Ah yes, transactions. I really don’t mind those ;)
The last few weeks I’ve enjoyed the quirks and surprises by stepping outside my comfort zone and embark on a no .Net what-so-ever project. The project is a node.js project, with express, nano, kendoUI, knockout and of course CouchDB (and whole lot of micro frameworks). Needless to say there has been quite a few discussions. I’ve tried out MongoDB, just a playdate project- and the way I understood it is not truly ACID compliant. Although just a proof of concept app, I wanted to know if CouchDB offered ACID transactions when we decided to use it for storing data. I asked around, and actually found myself having to explain what ACID means. So what do we men by ACID? (And there are alternatives, but that is a different question)
The four letters stand for four properties that we need to guarantee that a transaction in a database is reliable. A transaction is an operation, such as a money transfer- and does not have to be limited to just one account.
Let’s have a look at the words
A – Atomic
All or nothing, either everything gets done or nothing happens. It’s all one unit of work.It’s all or nothing baby.
C – Consistency
All data has to pass through the set of rules defined and be consistent from a valid state to another. Either data is committed or rolled back.Consistency is key!
I – Isolation
Each transaction should be independent of another one, they should be executed in total isolation. Do your thing- and do it on your own.
D - Durability
It’s a forever thing. Once a transaction is done,- it should remain there and the data should not be affected in case of system failure.

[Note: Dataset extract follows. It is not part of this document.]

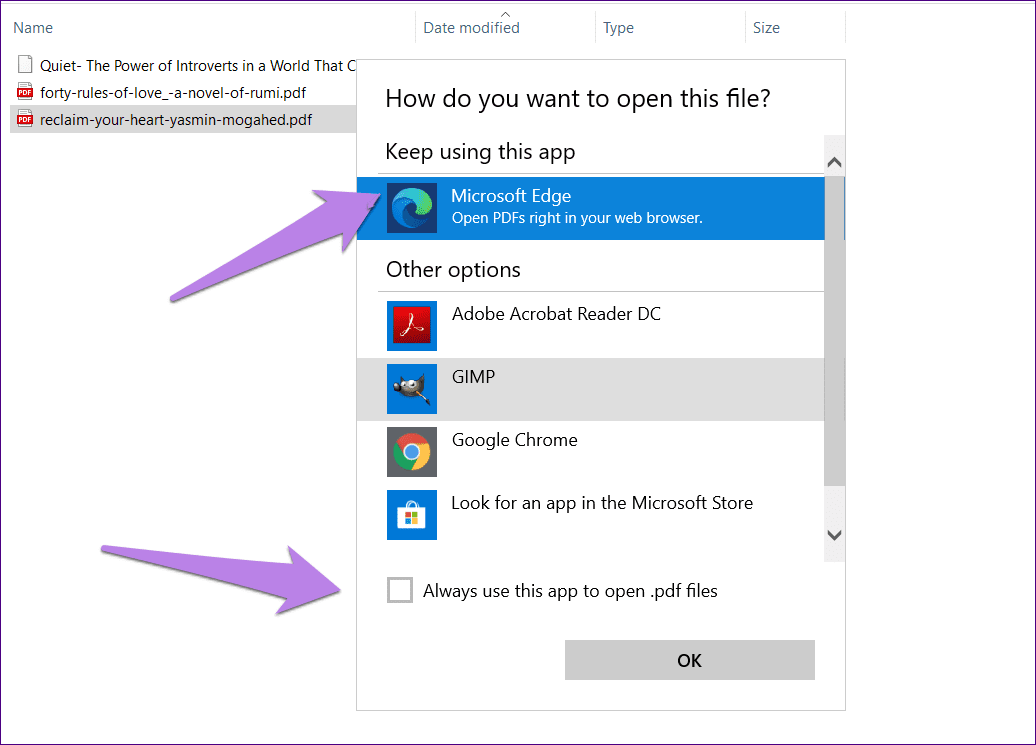This screenshot has width=1036, height=745.
Task: Select the Microsoft Edge app icon
Action: coord(412,208)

As for CouchDB, it does seem like it is ACID compliant. I will have to look at it in details, we don’t really need it for our application, but it just got me curious so why not find out.
Comments
I think you do an excellent job of summarizing what ACID is, but a note important question in these days of NoSql DBs is do we really _need_ acid in all situations? And if not when is it requires and when is it not...also, when might it be actually detrimental to have an ACID compliant data store?
Generally speaking, transactional support is not quite as meaningful in NoSQL databases as they are in relational databases. Typically, relational databases are somewhat misused for general object storage. Since RDBs don't map very well to an object model, a typical object is often mapped to several, possibly many, tables. Transactional support then becomes somewhat critical to ensure that the object is consistent. In a NoSQL database, an object is typically stored in the same "document" or whatever, and proper design can avoid some of the issues using atomic operations that are otherwise handled with transactions. This is the old MySQL-before-transactions-support selling point they used to have. Transactions come at a cost, and are often poorly understood and used. Still, if you need to modify multiple objects (separate collections) and need to make sure that everything is consistent, considerations about how to make sure these are consistent in a case of failure is relevant. But you need to have the full picture then, especially if your service is dispatching requests to other services or storing data in several places which is a common scenario, not only whether a particular storage backend is ACID or not.
are there other database which follows ACID rules?